Noting that urbanisation is about connecting rural and urban populations, and connecting the places where people make their homes and the places where they make their livelihoods, Ms. Kacyira said policy initiatives have the potential to bring about real change on the ground when they are inclusive and well co-ordinated. She thanked UN Women, Cities Alliance, the Huairou Commission and other civil society partners for advocating for the voice of the people, and those of women in particular, to be consistently taken into account in urban policy dialogue for it to be meaningful.
Ms. Kaycira pointed out that the forthcoming Habitat III Conference will be the first major international conference to take place following the adoption of the Sustainable Development Goals. “It will therefore be of paramount importance for us to ensure that the 2030 Agenda is linked with, and effectively implemented through the New Urban Agenda,” she said, adding that in this endeavour partnerships with, and the support of Member States and Civil Society Organisations are essential. Ultimately, it is through strong and accountable leadership committed to empowering them to transform their lives that women and the girl child will emerge as leaders and beneficiaries of the New Urban Agenda.
Silva Hordosch of UN Women emphasized that ongoing dialogue on the role of gender in the New Urban Agenda builds on the 2030 Agenda, Addis Ababa Action Agenda, the Paris Agreement and the Resolution 1325 review process. The 2030 Agenda established principles of universality, indivisibility, non-discrimination, participation and accountability, and the NUA must follow this path in order to achieve the goal of gender equality and women’s empowerment, said Ms. Hordosch. “More can, and needs to be done to integrate gender perspectives throughout the NUA document, based on existing commitments from the CEDAW and Beijing Declaration,” she said, stressing that the challenge of intersecting discriminations faced by women in cities needs to be addressed clearly, without clustering all women as a vulnerable group.

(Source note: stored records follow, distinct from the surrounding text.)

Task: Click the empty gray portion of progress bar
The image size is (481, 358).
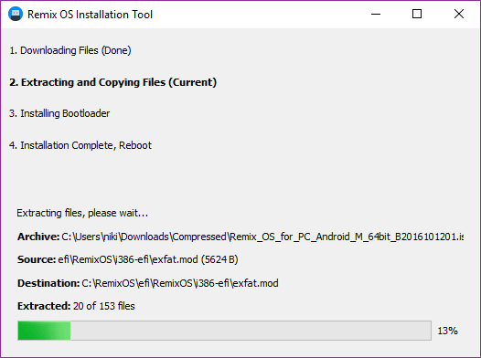Action: [251, 331]
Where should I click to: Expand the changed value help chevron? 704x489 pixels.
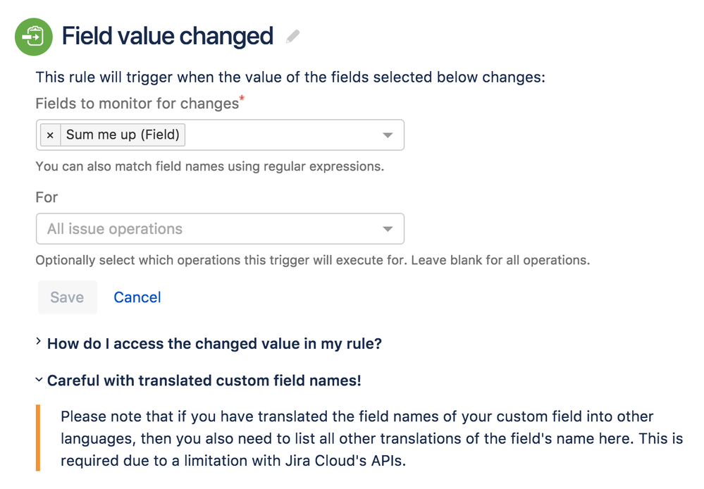click(x=39, y=342)
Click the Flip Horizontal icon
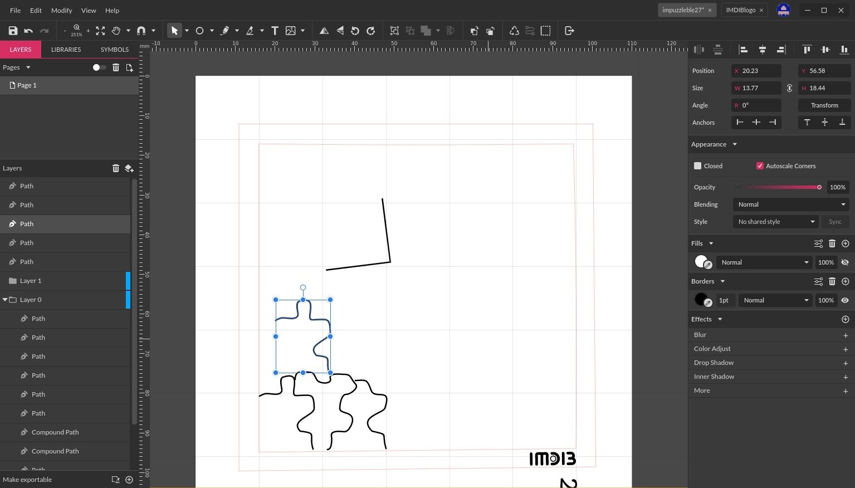855x488 pixels. [x=324, y=31]
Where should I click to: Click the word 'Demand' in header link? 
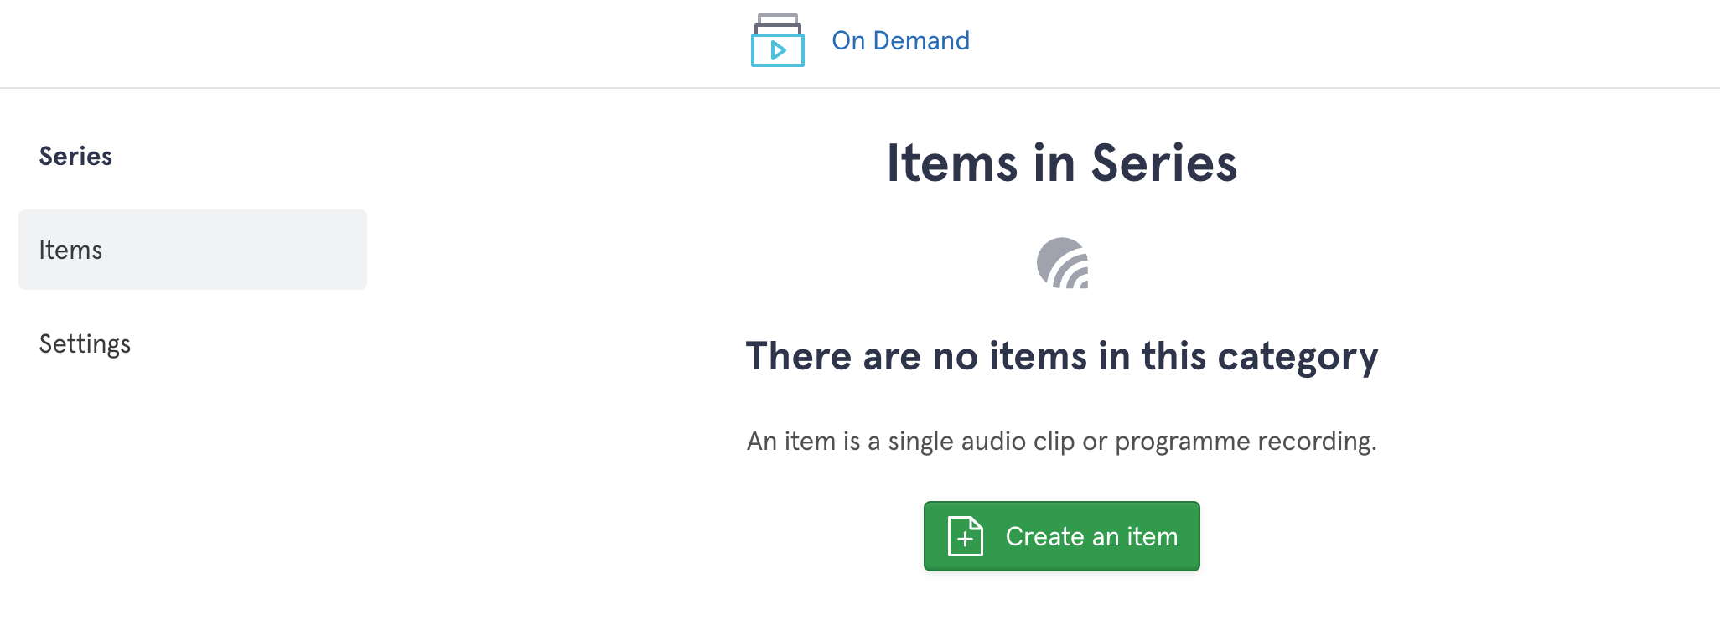coord(921,40)
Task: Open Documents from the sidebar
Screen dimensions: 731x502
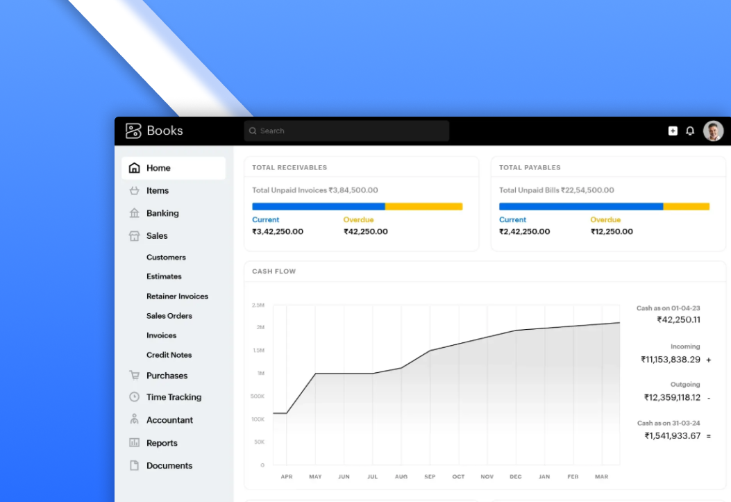Action: (x=169, y=466)
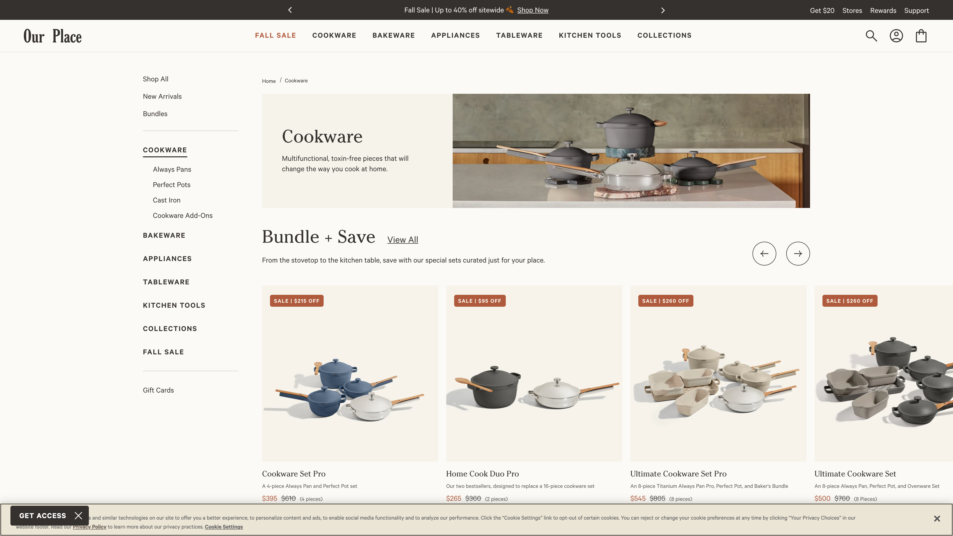Expand the Appliances sidebar category

click(x=167, y=259)
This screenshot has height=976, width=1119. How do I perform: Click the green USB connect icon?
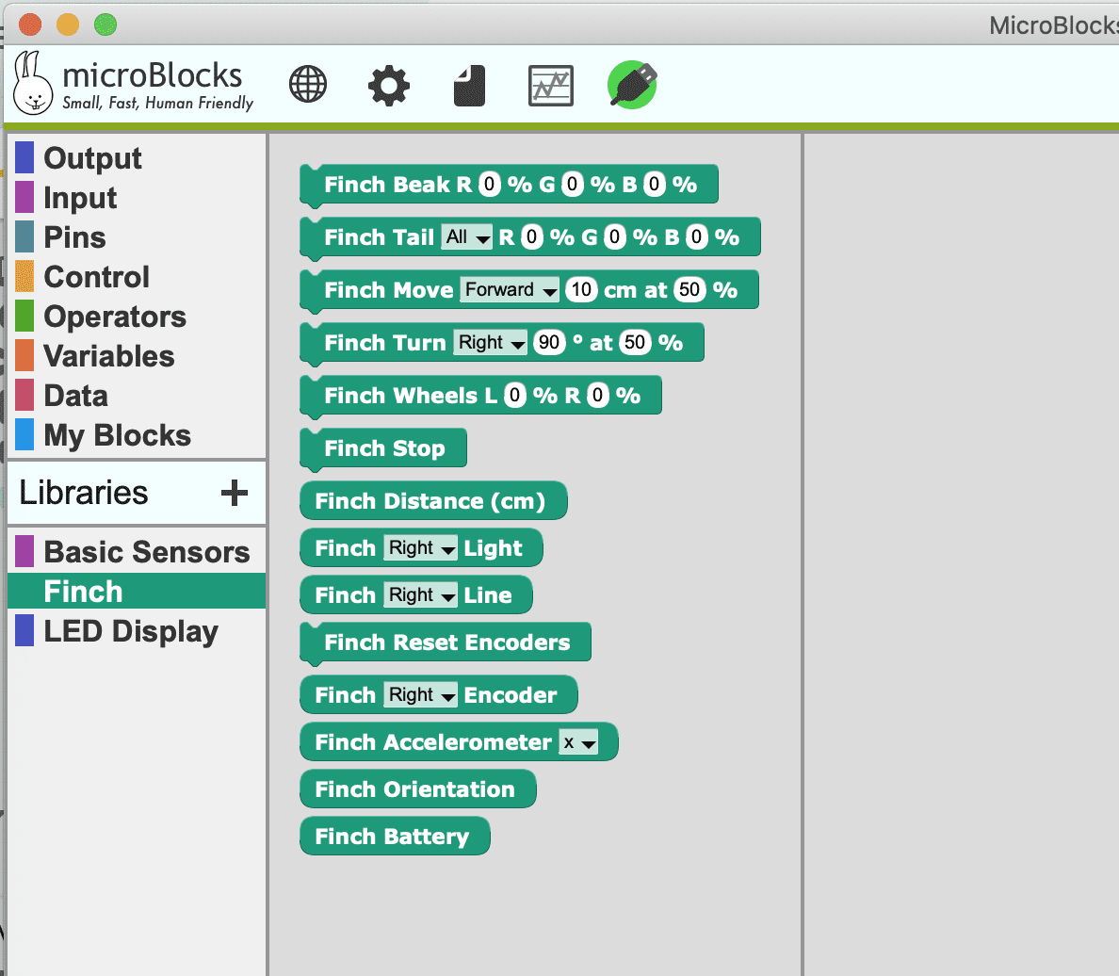[x=632, y=85]
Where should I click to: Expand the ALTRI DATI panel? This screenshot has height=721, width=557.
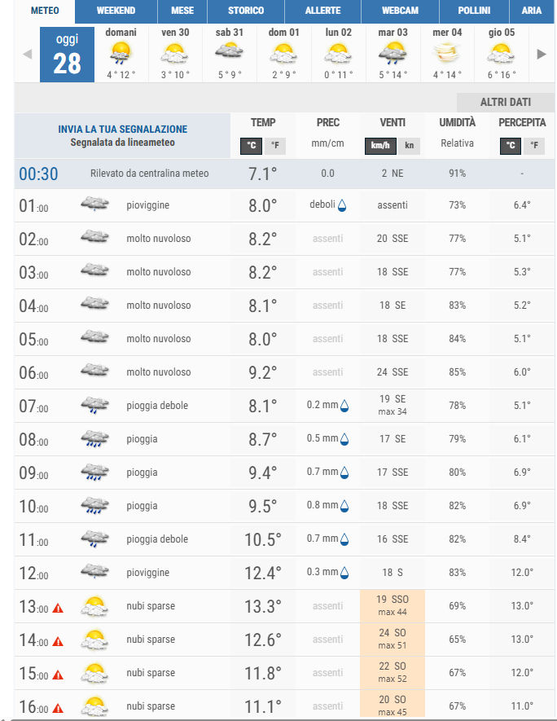pos(505,102)
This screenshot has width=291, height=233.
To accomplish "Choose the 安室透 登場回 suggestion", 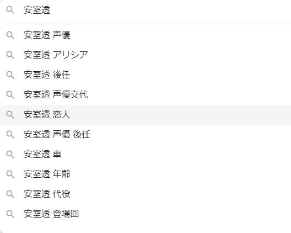I will 146,214.
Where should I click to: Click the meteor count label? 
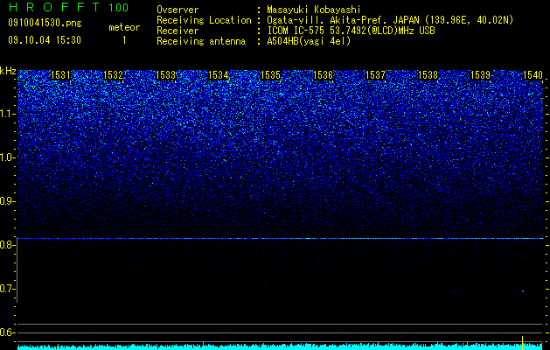tap(124, 27)
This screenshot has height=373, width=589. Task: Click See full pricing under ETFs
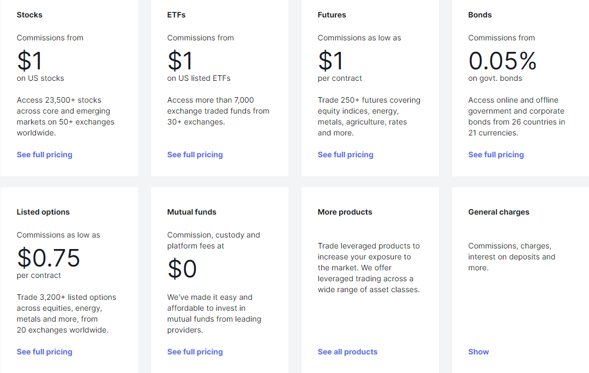[195, 155]
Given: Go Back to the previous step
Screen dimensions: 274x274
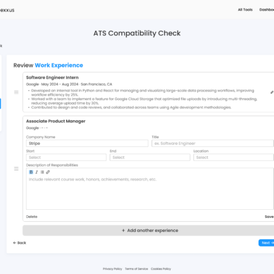Looking at the screenshot, I should [19, 243].
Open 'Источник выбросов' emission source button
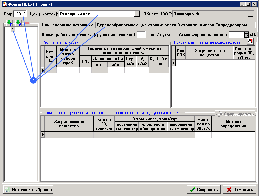 (28, 190)
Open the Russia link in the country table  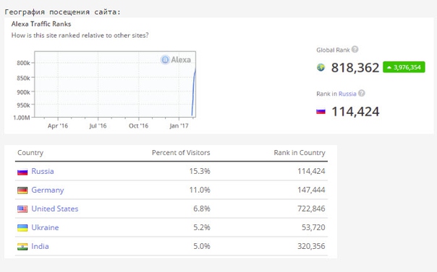pos(43,171)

The New Urban Agenda must recognize women at the grassroots as critical stakeholders in the process of urbanization and ensure that they are included in the decision making process, noted Ms. Violet Shivutse of the Huairou Commission. “The NUA must place the poor at its centre and ensure that security of tenure is a priority right for women in cities,” she said, adding that understanding tenure within a continuum of land rights and focusing on decentralization would be essential for ensuring the rights of women. She also emphasized that gender-responsive budgeting is an essential component in ensuring equality in the financing of the NUA.
Laura Lima of the Cities Alliance reiterated the need for the NUA to address the most urgent needs of those left furthest behind. In order to do this successfully, inclusivity and participatory planning in cities will be critical.